PG Phriday: Terrific Throughput Tracking

January 25, 2019

Postgres has a lot of built-in information functions that most people don’t know about. Some of these are critical components to identifying replication lag, but what if we could use them for something else, like throughput?

This man’s one simple trick can track actual database throughput; DBAs hate him!

Everybody Knows

Let’s take a look at a common query we might use to track replication lag between a Postgres 11 Primary and one or more Replica nodes.

SELECT client_addr,
       pg_wal_lsn_diff(
           pg_current_wal_lsn(),
           sent_lsn
       ) AS sent_lag,
       pg_wal_lsn_diff(
           pg_current_wal_lsn(),
           write_lsn
       ) AS write_lag,
       pg_wal_lsn_diff(
           pg_current_wal_lsn(),
           flush_lsn
       ) AS flush_lag,
       pg_wal_lsn_diff(
           pg_current_wal_lsn(),
           replay_lsn
       ) AS replay_lag
  FROM pg_stat_replication;

This gives us the number of bytes the Primary has transmitted to remote servers, given a number of different metrics. How much have we sent? Has that data been written to disk? How much has been synced and is thus safe from crashes? How much has actually been replayed on the Postgres data files? For more information on the pg_stat_replication view, check out the documentation.

If we were using slots instead, we might do this:

SELECT slot_name,
       pg_wal_lsn_diff(
         pg_current_wal_lsn(),
         restart_lsn
       ) as restart_lag,
       pg_wal_lsn_diff(
         pg_current_wal_lsn(),
         confirmed_flush_lsn
       ) as flush_lag
  FROM pg_replication_slots;

There is somewhat less information in pg_replication_slots, as it only really tells us the minimum LSN position the Primary needs to retain for that replica. Of course, if that stops advancing while the Primary keeps working, that’s lag we can see even while the replica is disconnected.

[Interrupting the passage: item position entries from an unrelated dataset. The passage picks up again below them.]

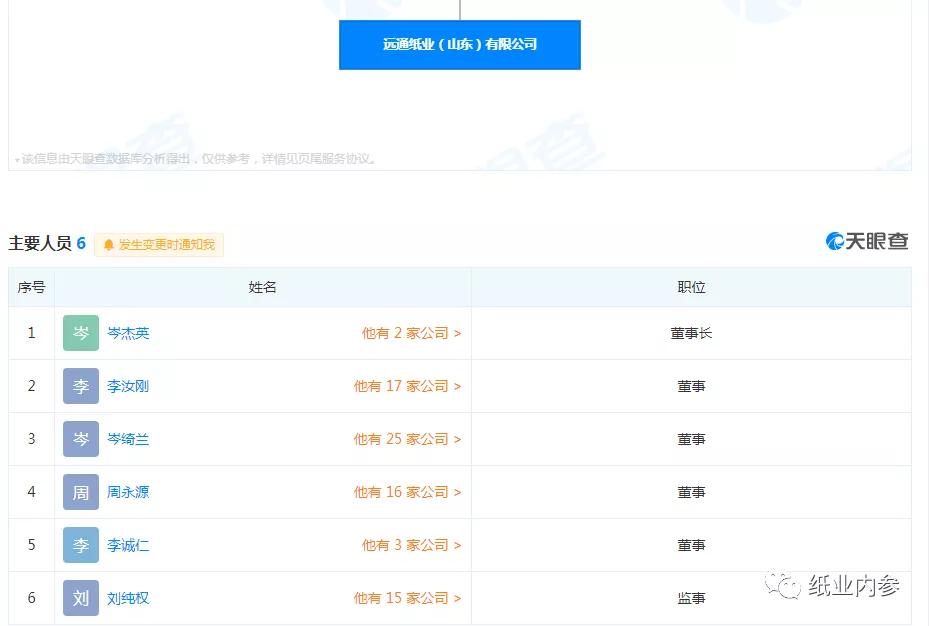Viewport: 929px width, 626px height.
Task: Expand 他有 15 家公司 for 刘纯权
Action: 407,598
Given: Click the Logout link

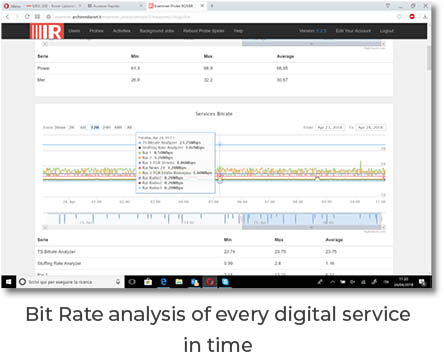Looking at the screenshot, I should 387,31.
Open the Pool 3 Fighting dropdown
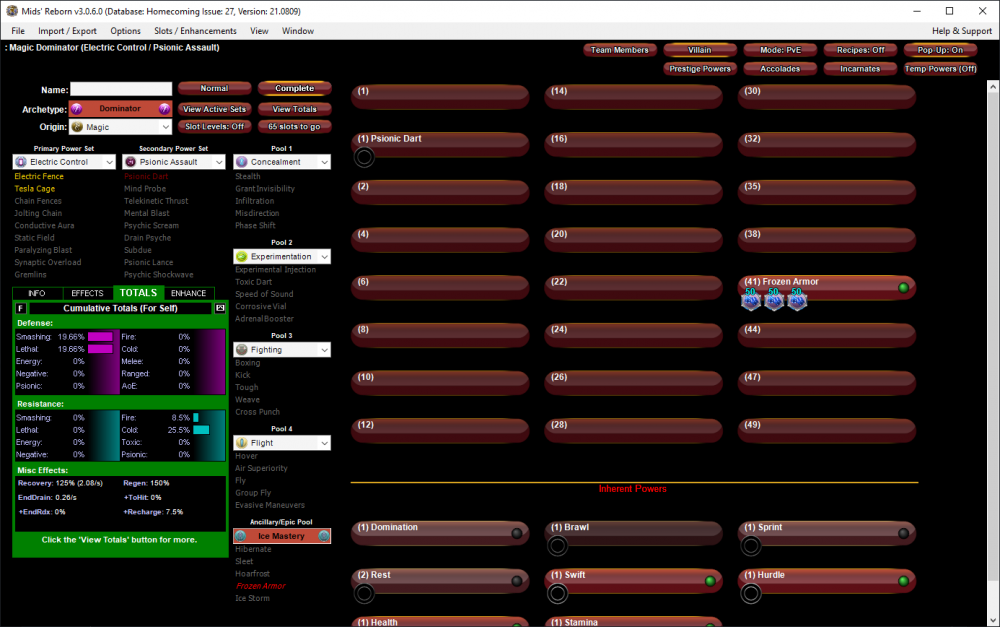The image size is (1000, 627). (281, 350)
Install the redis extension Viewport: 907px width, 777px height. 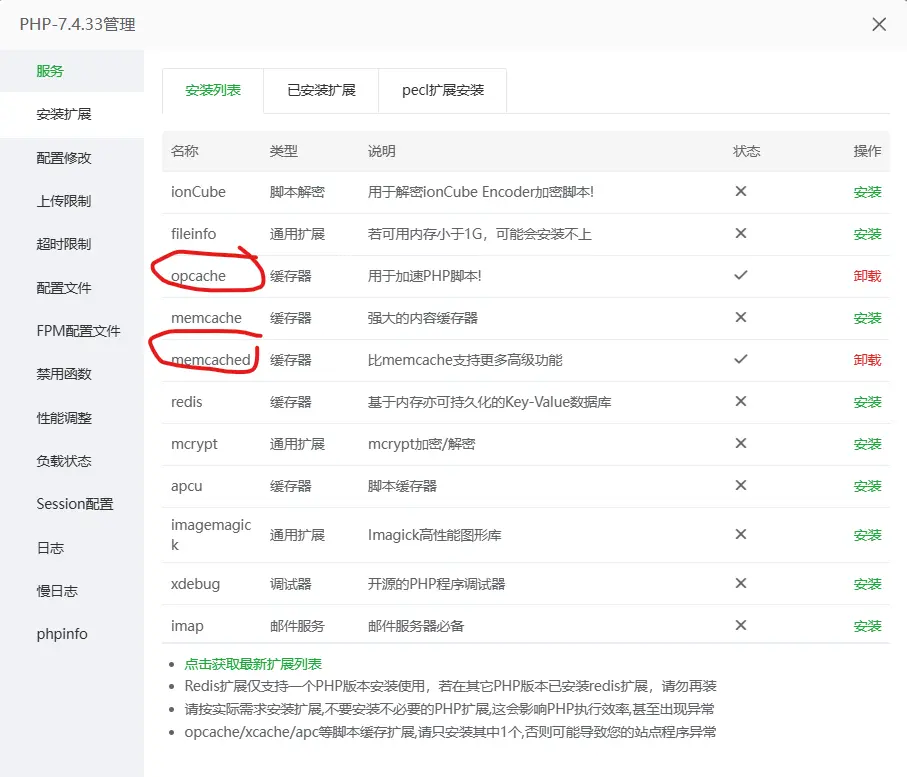[864, 402]
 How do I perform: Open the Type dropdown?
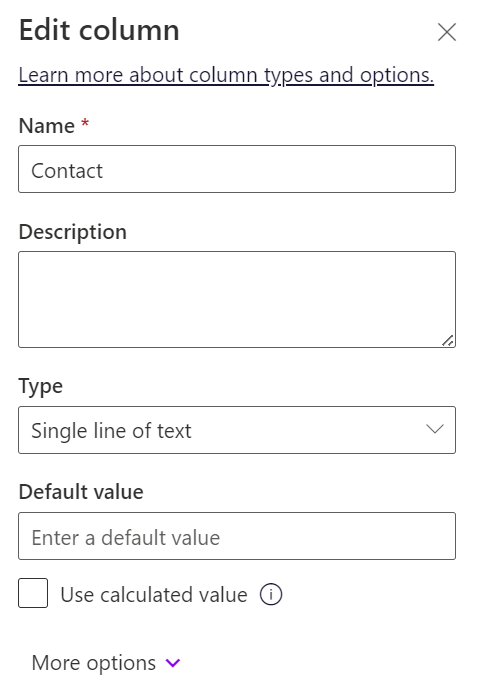[237, 430]
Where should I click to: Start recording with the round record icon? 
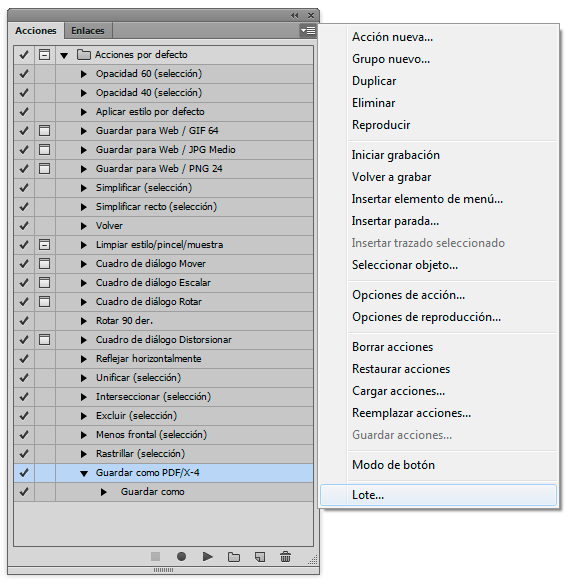click(x=182, y=556)
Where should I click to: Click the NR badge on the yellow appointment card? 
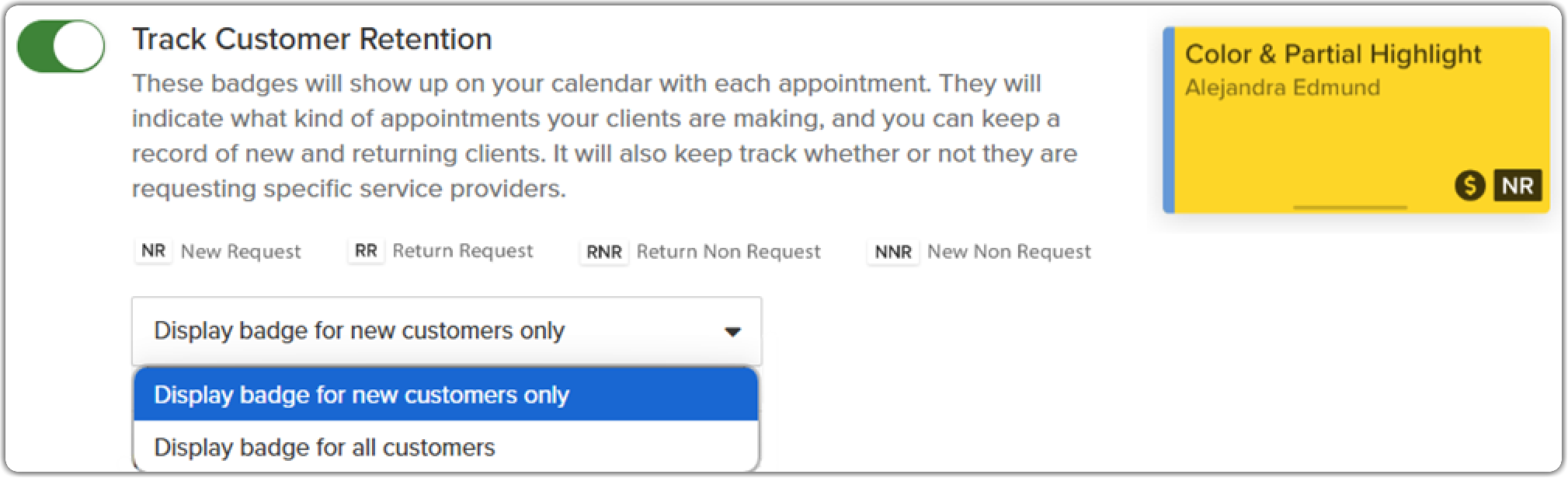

This is especially important with replication slots, since they necessarily mean the Primary is retaining WAL files a replica may need. We don’t want the replay lag value to get too high, or the primary node could run out of disk space. That is definitely something we want to monitor.

That’s How it Goes

It’s also a hint as to our database throughput. If we "pin" the value by disconnecting a replica, the value will continue to increase at the same rate the Primary node produces WAL traffic.

But wait a minute; what good is database throughput? It must be pretty useful, as developers have included several indicators in the pg_stat_database view. That view will tell us how many inserts, updates, and deletes a database may have handled, as well as commit versus rollback activity.

Despite all that (and much more), this statistical view won’t tell us anything about data volume, plus it isn’t persistent, and replicas maintain their own stats independently. What if there was a way to determine how active our Primary database is forever, from any node, any time we can take two readings separated by time?

Ah Give or Take a Night or Two

Consider a brand new fresh instance that has just been bootstrapped with initdb. It has processed essentially no transactions, contains no tables, and isn’t currently doing anything. Had we known we’d want to track overall instance activity, we may have called pg_current_wal_lsn() to retrieve the starting LSN.

For example:

SELECT pg_current_wal_lsn();

 pg_current_wal_lsn 
--------------------
 0/1652EC0

In theory, we could use this value on any future call to pg_wal_lsn_diff to obtain the amount of bytes produced by the database instance since its inception. Unfortunately, it’s hardly ever the case we have such an opportunity unless we created the Postgres instance ourselves.

But what is really the difference between 0/1652EC0, and the absolute zero value of 0/0?

SELECT pg_wal_lsn_diff('0/1652EC0', '0/0');

 pg_wal_lsn_diff 
-----------------
        23408320

That’s not even 24MB, which is less than two 16MB WAL files. In that case, we can safely substitute 0/0 and suddenly any execution of pg_current_wal_lsn is trivially transformed into an absolute amount of data produced by our Postgres instance.

And a long stem rose

Let’s initialize a medium 100-scale pgbench instance and check the amount of bytes reported at the end.

SELECT a.total_bytes, 
       (a.total_bytes/1024/1024)::BIGINT AS mbytes
  FROM pg_wal_lsn_diff(pg_current_wal_lsn(), '0/0') a (total_bytes);

 total_bytes | mbytes 
-------------+--------
  1328940592 |   1267

So Postgres has handled about 1267 MB of data since we started. How about after processing a one-minute pgbench test?

 total_bytes | mbytes 
-------------+--------
  1422082032 |   1356

What if we add another index to the pgbench_accounts table?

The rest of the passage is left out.